Critique | Musique

Nos albums de la semaine: Graham Candy, Emily Loizeau…

Graham Candy © DR
Philippe Cornet
Philippe Cornet Journaliste musique

Il y a de la pop, du jazz, du rock dans notre sélection d’albums de la semaine. Avec Roy Nathanson, Emily Loizeau, Trust Punks et Graham Candy.

Graham Candy « Plan A »

POP. DISTRIBUÉ PAR PIAS. ***(*)

En 2013, le Néo-Zélandais Graham Candy, 22 ans, choisit Berlin pour faire carrière: histoire, sans doute, de faire vivre son patronyme sucré en dehors de l’indie anglo-américain. Associé au DJ berlinois Alle Farben puis à l’Autrichien Parov Stelar, Candy réalise deux tubes, respectivement de dance schlager et d’électropop candide. Où la voix suraiguë relève davantage du genre féminin que du porteur de cojones. Collaborations qui n’ont rien d’inoubliable, contrairement à Home, première chanson de Plan A, un coeur d’artichaut plongé dans des vinaigres de tristesse par le fameux timbre mâle-femelle précité. Entre les paradis perdus de Jimmy Scott et le larynx hélium de Pavlov’s Dog, quelque chose se passe en Nouvelle-Zélande immigrée. Ce trouble vocal d’ouverture accordé à quelques accords mineurs de piano se dissout ensuite dans des morceaux dont la version dansante est la moins intéressante (Glowing in the Dark). En fait, le disque de ce Mika des Antipodes -croisé avec un morceau de Berlin- est intéressant quand Graham laisse remonter les grumeaux à la surface: le tempo freak-reggae de My Wellington ou ce Paid a Nickel que pourrait chanter Eels un jour de très bonne humeur, l’apport récurrent du gospel faisant passer toute la suavité. Graham est talentueux, mais il serait avisé, la prochaine fois, de prendre un Steve Albini ou tout autre zélote dégraissé pour produire les chansons avec moins de pathos musical. Rayon mélo, la voix suffit.

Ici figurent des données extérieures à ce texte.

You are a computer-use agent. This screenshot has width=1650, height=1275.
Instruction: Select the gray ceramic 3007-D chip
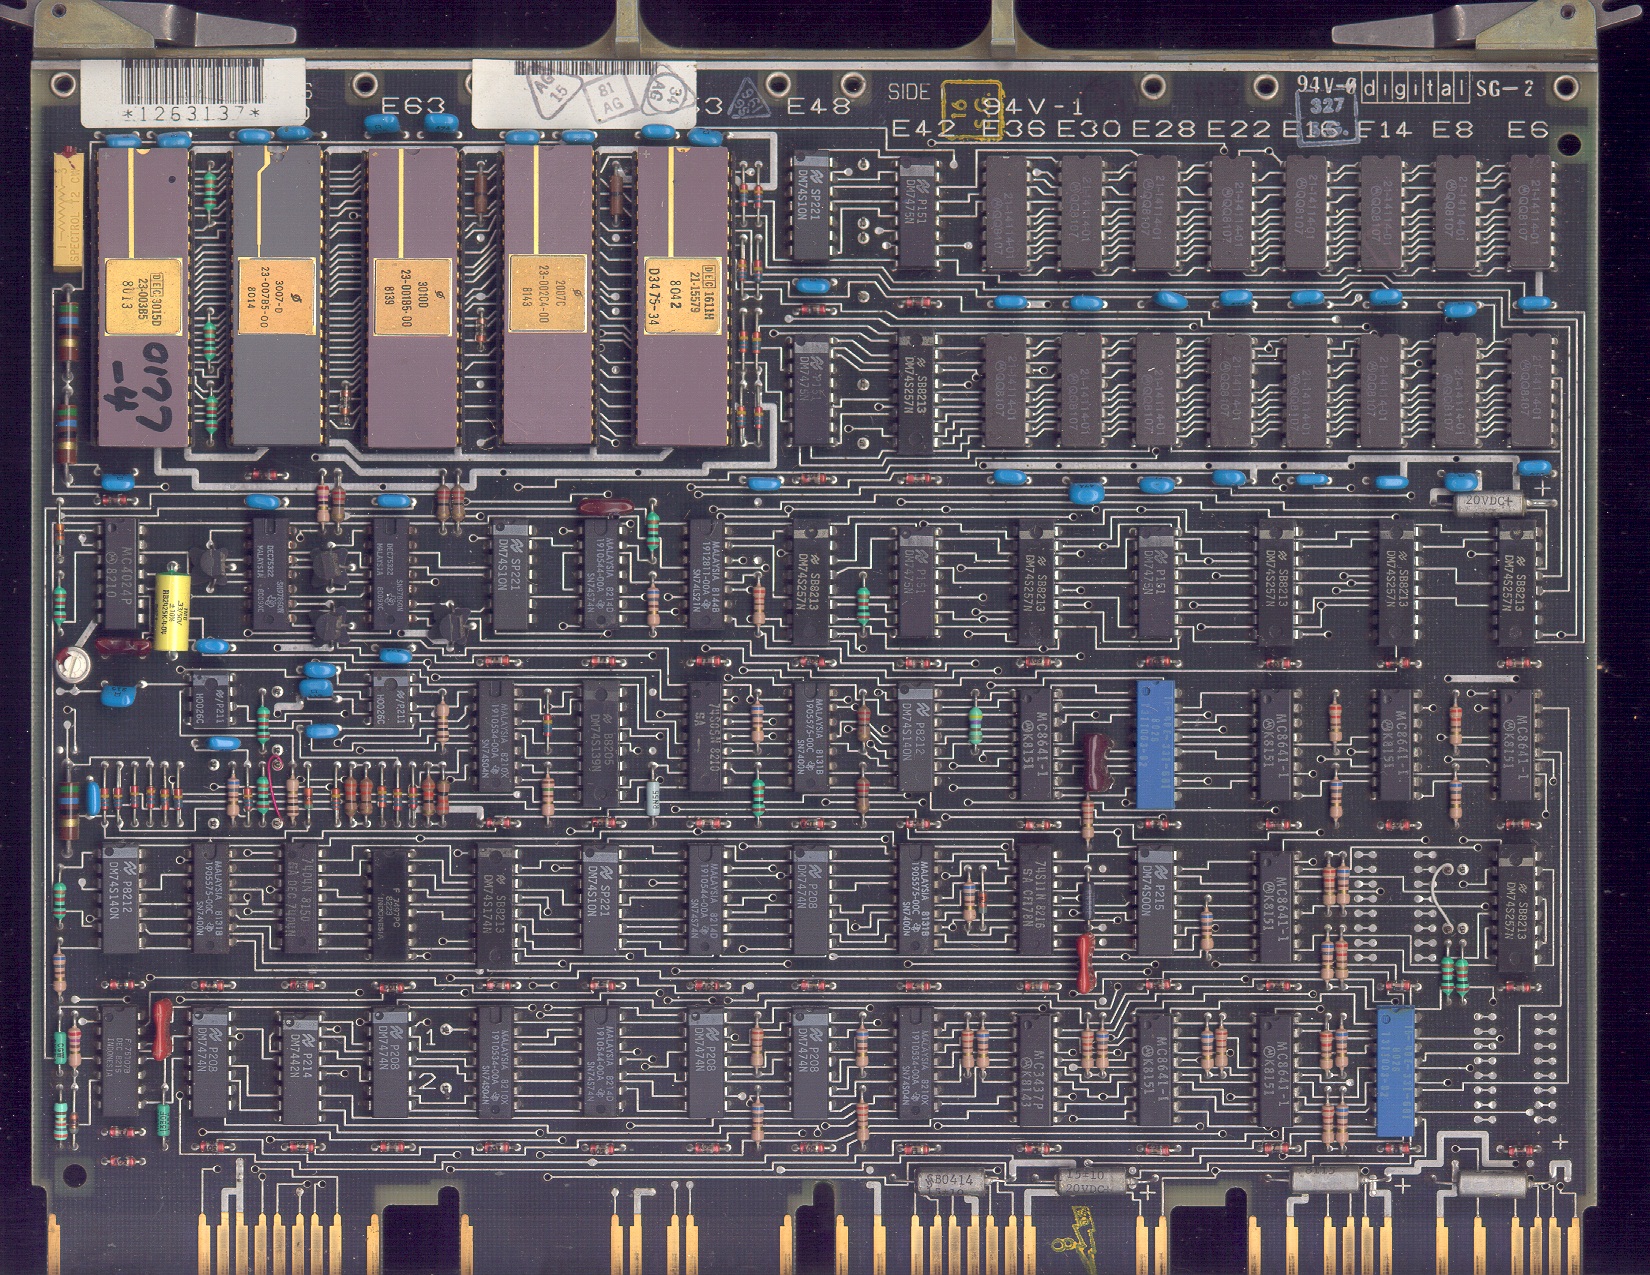277,296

Roy Nathanson « Nearness and You »

JAZZ. CLEAN FEED CF365CD (INSTANTJAZZ.COM) ***(*)

Co-fondateur des Jazz Passengers à la fin des années 90, Roy Nathanson (alto, ténor, baryton, voix) fut l’autre saxophoniste des Lounge Lizards. Nearness and You contient treize duos et un trio, tous captés live pendant six soirées consécutives au Stone à New York, en 2015. Se succèdent aux côtés du leader les pianistes Chico O’Farril, Anthony Coleman, Myra Melford, les trombonistes Lucy Hollier et son vieux complice Curtis Fowlkes, ainsi que le guitariste Marc Ribot. Mélangeant improvisations et compositions (Ida Lupino de Carla Bley, différentes variations sur The Nearness of You, deux titres d’Hollier), le disque est construit comme une suite dont le caractère et l’humeur, malgré l’humour sous-jacent, changent au gré des participants.

Emily Loizeau « Mona »

POP. DISTRIBUÉ PAR UNIVERSAL. ***(*)

LE 08/10 À L’AERONEF (LILLE) AVEC NICOLAS MICHAUX.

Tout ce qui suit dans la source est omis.